#### Problem description:
Only lines containing the string "will" belong in the answer; find them in the records and copy them.

#### Input:
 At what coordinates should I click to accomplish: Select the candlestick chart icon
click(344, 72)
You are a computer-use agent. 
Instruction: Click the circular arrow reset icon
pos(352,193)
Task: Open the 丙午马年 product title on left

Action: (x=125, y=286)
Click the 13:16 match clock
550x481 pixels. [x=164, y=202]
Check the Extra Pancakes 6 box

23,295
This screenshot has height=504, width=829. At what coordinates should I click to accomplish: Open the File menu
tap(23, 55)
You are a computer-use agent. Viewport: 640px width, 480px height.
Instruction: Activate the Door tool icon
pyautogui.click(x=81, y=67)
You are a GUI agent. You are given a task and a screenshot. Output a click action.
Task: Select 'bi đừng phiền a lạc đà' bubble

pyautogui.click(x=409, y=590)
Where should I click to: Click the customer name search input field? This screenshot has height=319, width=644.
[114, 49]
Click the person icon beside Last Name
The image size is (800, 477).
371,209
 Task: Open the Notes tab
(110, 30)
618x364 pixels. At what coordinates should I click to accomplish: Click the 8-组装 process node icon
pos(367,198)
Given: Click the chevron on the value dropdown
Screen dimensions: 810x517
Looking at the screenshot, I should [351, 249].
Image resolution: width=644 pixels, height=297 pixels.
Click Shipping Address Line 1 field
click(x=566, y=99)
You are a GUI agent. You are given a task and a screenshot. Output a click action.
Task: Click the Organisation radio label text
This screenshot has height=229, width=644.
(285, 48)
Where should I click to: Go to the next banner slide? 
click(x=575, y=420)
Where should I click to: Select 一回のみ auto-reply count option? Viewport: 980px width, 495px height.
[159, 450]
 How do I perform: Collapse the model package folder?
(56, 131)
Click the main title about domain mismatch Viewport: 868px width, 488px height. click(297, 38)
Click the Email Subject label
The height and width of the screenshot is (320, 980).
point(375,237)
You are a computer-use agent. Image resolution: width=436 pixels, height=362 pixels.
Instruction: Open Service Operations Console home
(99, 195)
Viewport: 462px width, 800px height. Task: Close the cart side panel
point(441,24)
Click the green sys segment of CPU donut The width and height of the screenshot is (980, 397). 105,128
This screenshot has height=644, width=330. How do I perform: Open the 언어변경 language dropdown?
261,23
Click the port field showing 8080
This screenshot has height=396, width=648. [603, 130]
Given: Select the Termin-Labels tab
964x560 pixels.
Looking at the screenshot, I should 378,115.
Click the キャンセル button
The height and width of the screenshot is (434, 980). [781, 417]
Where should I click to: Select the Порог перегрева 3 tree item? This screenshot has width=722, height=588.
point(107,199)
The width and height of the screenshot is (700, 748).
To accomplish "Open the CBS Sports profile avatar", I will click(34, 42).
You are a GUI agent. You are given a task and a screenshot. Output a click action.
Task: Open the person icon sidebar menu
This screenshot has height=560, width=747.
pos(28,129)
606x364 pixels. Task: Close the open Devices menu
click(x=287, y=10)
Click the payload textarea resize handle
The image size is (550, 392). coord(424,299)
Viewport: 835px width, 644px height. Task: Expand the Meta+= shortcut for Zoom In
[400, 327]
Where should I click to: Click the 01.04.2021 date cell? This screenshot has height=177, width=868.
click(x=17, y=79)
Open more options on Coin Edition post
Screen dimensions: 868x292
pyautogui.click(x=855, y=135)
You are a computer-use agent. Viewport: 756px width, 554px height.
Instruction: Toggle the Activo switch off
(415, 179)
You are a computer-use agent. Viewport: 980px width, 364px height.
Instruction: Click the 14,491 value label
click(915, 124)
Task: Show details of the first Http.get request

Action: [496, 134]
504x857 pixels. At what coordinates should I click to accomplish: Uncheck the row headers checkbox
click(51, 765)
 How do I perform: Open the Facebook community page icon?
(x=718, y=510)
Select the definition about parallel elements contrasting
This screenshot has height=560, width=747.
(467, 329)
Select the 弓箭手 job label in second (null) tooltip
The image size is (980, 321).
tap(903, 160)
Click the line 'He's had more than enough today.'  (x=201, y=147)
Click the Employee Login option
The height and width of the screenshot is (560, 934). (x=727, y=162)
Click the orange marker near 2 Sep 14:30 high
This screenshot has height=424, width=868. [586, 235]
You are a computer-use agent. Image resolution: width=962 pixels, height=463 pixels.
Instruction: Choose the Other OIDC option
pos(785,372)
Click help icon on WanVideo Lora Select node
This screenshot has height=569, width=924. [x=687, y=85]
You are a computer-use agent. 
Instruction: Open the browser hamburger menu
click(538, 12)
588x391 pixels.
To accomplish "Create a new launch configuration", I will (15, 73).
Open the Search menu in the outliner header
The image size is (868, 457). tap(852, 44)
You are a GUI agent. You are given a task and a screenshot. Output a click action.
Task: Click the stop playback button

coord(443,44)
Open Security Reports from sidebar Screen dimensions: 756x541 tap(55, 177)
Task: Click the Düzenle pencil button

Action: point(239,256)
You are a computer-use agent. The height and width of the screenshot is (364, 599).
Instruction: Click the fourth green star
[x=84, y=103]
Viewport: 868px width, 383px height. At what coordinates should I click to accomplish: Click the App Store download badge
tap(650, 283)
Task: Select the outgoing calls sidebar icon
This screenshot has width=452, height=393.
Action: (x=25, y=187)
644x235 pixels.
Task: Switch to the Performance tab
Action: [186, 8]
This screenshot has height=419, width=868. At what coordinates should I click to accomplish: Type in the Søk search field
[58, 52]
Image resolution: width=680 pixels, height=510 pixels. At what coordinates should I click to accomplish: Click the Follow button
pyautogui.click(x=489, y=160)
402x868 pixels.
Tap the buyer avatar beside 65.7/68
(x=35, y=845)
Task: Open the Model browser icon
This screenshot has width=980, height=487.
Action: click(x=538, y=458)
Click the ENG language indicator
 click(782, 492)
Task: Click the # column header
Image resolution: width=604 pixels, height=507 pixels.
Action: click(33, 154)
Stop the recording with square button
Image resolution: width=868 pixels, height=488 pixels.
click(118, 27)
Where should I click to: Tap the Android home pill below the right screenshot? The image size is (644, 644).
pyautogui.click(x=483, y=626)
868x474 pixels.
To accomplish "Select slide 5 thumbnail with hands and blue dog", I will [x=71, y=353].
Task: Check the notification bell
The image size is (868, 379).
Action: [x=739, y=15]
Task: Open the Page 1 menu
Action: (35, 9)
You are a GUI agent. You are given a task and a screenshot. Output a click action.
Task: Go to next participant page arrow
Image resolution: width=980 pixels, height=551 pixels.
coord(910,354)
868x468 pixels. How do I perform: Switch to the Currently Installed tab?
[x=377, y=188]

#### Written answer:
To accomplish "Open the CBS Sports profile avatar", I will click(34, 42).
To accomplish "Create a new launch configuration", I will (15, 73).
To accomplish "Select slide 5 thumbnail with hands and blue dog", I will [x=71, y=353].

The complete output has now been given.